一种样本关联性检测方法、系统、电子设备以及存储介质,包括:获取样本集,并计算样本集在各维度的特征及关联度,以样本及样本特征为节点,以具有关联度的样本及节点的连线围边构建关联网络图,获取待检测样本的特征,并将其嵌入关联网络图,计算待检测样本在新关联网络图中与各连线上样本的关联度值乘积,若大于第二预设值,则输出对应连线上的样本。能够利用代码及样本属性进行更多信息的判断,关联关系更准确,启发性更强。能够有效的输出具有关联性的样本,广泛应用于恶意代码检测、恶意代码分析等领域。

Description

一种样本关联性检测方法、系统、电子设备以及存储介质
相关申请的交叉引用
本申请要求武汉安天信息技术有限责任公司于2015年12月31日提交的、发明名称为“一种基于标签传播的样本关联性检测方法及系统”的、中国专利申请号“201511015286.1”的优先权。
技术领域
本发明涉及信息技术领域,特别涉及一种样本关联性检测方法、系统、电子设备以及存储介质。
背景技术
目前样本关联性的检测方面大多在代码层面进行分析,但是代码层面的启发性更多作用于有功能或代码开发同源性的场景,而在现实对抗当中,随着攻击者的手段越加丰富,高级针对性威胁的增多,越来越多的恶意代码为了更好的绕过检测和对抗,故意采取了针对性的开发策略来避免代码层面的关联性检测。通过对现有技术的大量分析,我们发现虽然恶意代码的开发手段不同,但外在的欺骗技巧、伪装技巧以及行为表现等多方面的非代码特征或人可察觉的部分是有很好的关联性的,因此,实有必要研究一种新的样本关联性检测技术,以改善现有技术的不足。
发明内容
有鉴于此,本发明提出一种样本关联性检测方法及系统,提供的样本关联关系更准确,启发性更强,能广泛应用于恶意代码检测、恶意代码分析等领域。
一种样本关联性检测方法,包括:
收集已知样本文件,组成样本集;
对样本集在多个维度进行特征提取;
分别计算样本集中两样本间的关联度,如果关联度大于第一预设值,则两样本间具有关联性,否则两样本间不具有关联性;
分别判断样本集中各样本在各维度上特征是否相同;如果是,则认为样本在对应维度上的特征具有关联性,并给出各关联特征间的关联度值;否则样本在对应维度上不具有关 联性;
根据样本间的关联性及样本在对应维度上特征的关联性,以样本及特征为节点,以具有关联性的样本及特征的连线为边,构建关联网络图;
获取待检测样本在各维度上的特征,并计算待检测样本与样本集中样本的关联度,将所述待检测样本在所述各维度上的特征及待检测样本嵌入构建的关联网络图,连线构成新关联网络图;
计算待检测样本在新关联网络图中与各连线上样本的关联度值乘积,并判断所述关联度值乘积是否超过第二预设值,如果超过第二预设值,则向用户输出对应连线上的特征所对应的样本。

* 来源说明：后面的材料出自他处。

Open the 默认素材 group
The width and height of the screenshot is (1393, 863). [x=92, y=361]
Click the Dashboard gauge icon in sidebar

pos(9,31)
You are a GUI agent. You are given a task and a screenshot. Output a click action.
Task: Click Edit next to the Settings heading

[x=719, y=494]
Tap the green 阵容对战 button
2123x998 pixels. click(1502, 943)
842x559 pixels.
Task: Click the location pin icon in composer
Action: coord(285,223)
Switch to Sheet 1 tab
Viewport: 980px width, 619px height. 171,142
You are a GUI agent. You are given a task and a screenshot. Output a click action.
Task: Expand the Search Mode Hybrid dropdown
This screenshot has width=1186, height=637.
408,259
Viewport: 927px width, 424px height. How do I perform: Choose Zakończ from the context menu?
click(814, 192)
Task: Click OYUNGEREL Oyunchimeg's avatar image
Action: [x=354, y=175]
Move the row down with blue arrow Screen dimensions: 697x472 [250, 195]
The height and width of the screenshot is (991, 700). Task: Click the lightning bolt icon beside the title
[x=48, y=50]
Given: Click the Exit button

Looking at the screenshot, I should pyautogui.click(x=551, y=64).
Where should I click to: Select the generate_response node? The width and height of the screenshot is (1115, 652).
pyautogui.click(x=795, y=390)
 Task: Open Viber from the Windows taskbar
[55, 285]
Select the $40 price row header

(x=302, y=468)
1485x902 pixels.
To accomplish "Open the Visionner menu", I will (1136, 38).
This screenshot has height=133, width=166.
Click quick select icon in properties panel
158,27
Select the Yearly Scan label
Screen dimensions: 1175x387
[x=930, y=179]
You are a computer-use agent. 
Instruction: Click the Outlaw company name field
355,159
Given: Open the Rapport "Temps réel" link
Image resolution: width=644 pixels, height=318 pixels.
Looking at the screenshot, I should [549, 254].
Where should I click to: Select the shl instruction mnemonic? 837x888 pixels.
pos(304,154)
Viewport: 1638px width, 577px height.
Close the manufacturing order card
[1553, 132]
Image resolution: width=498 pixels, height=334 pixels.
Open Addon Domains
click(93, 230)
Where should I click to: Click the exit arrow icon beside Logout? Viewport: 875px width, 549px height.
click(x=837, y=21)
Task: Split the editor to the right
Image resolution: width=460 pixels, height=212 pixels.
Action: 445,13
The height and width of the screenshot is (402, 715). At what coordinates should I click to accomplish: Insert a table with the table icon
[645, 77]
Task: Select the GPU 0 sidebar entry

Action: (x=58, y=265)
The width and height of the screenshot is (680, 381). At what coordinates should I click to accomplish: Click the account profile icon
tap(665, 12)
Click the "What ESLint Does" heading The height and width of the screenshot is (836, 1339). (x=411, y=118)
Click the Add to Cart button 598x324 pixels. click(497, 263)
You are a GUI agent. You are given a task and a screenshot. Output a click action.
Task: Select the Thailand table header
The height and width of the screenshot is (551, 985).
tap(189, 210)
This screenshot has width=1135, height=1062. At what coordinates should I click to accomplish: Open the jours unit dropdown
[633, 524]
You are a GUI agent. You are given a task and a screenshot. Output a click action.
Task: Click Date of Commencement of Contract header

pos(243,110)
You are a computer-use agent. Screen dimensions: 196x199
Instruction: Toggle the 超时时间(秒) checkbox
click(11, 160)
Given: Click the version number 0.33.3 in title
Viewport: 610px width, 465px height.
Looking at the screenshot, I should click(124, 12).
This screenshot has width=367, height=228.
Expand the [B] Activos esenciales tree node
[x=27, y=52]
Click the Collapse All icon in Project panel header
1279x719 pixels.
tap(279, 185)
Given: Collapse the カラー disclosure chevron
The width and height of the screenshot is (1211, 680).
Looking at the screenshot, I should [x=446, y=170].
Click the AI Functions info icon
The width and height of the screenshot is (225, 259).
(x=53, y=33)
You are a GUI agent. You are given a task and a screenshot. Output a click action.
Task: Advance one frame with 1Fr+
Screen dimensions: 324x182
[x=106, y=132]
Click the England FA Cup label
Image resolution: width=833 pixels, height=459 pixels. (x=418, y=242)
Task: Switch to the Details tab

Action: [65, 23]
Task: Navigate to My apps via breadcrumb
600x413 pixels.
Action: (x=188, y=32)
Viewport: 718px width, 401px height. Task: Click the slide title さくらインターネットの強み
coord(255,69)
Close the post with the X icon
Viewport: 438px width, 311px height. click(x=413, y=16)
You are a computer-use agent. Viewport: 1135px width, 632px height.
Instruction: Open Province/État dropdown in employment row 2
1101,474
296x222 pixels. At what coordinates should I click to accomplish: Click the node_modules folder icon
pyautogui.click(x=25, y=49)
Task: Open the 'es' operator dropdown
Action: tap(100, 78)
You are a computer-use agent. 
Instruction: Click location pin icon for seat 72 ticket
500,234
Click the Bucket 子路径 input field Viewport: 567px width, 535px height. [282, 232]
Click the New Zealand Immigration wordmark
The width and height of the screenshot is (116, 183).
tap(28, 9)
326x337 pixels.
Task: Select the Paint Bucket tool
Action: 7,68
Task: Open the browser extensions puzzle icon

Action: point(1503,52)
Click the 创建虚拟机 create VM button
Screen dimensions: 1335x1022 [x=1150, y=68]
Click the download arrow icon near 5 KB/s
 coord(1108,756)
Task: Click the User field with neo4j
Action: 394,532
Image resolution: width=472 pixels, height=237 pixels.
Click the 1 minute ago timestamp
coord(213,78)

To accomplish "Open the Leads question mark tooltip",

所述的方法中,所述分别计算样本集中两样本间的关联度可以为:遍历获取各样本的代码中的类名及方法名,比较两样本间类名,如类名相同,则进一步计算两样本在对应类名中的所有方法名交集个数,依次累加各相同类名中方法名交集数量,除以两样本所有方法名并集数量,即为两样本间的关联度。
所述方法中,所述各关联特征间的关联度值相同。
所述的方法中,所述对样本集在多个维度进行特征提取,至少包括样本可提取的静态、动态信息,以及基于静态、动态信息处理后得到的其他信息作为特征,而这些特征可进一步细化为:样本来源维度、样本标识维度及样本名称维度。具体的:
所述样本来源维度可以包括:ip、sp、email、url或域名的whois信息等;
所述样本标识维度可以包括:样本资源文件或图标的hash值,需要说明的是,这里的hash算法,除了具有唯一性标示MD5、SHA1、crc32算法等,还包括模糊hash、局部敏感hash算法等;
所述样本名称维度可以包括:样本hash、包名、程序名、文件签名或证书,需要说明的是,这里的样本hash算法,除了具有唯一性标示MD5、SHA1、crc32算法等,还包括模糊hash、局部敏感hash算法等。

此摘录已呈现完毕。